Work request → Begin at the line that holds "Select the Qualifier eyedropper palette" and copy each line exactly until the data below ends, including that last line but no pictures.

Stored items →
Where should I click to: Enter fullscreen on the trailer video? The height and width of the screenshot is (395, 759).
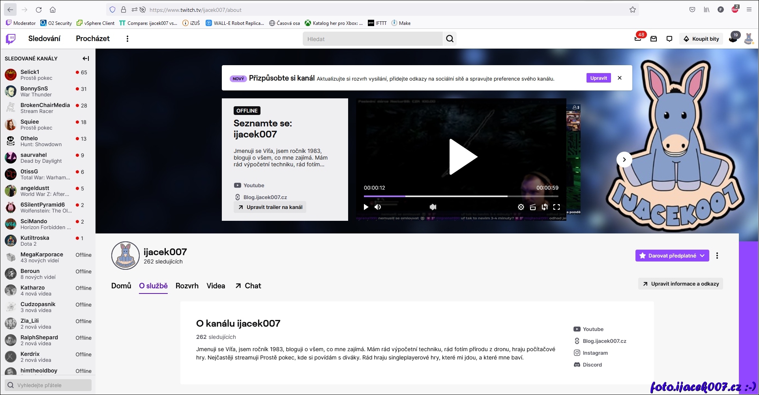557,207
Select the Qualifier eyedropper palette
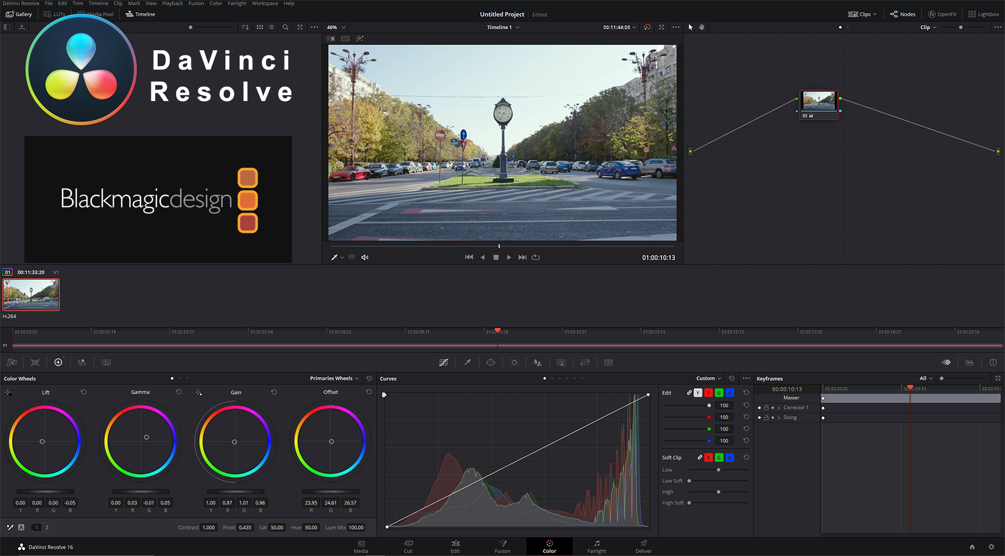1005x556 pixels. 468,362
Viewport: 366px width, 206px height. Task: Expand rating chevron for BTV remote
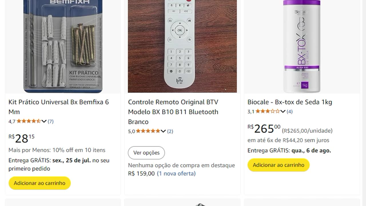[x=163, y=131]
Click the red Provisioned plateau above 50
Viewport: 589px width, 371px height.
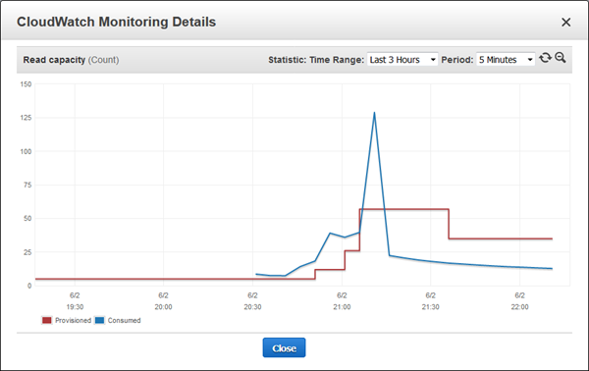click(x=404, y=209)
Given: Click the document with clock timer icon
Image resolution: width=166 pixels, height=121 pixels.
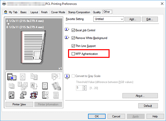Looking at the screenshot, I should point(45,95).
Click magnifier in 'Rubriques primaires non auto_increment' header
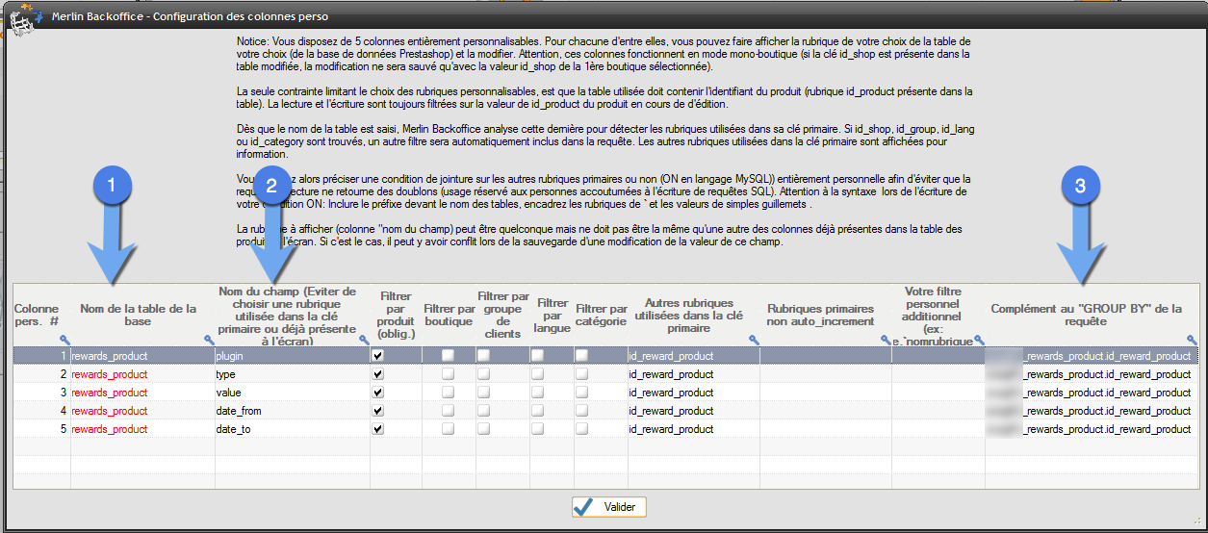The height and width of the screenshot is (533, 1208). pos(886,340)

Response area →
Select the Qualifier eyedropper palette
1005x556 pixels. 468,362
Viewport: 366px width, 206px height. Task: Expand rating chevron for BTV remote
[x=163, y=131]
Click the red Provisioned plateau above 50
Viewport: 589px width, 371px height.
click(x=404, y=209)
Given: Click the document with clock timer icon
Image resolution: width=166 pixels, height=121 pixels.
Looking at the screenshot, I should point(45,95).
Click magnifier in 'Rubriques primaires non auto_increment' header
The height and width of the screenshot is (533, 1208). pos(886,340)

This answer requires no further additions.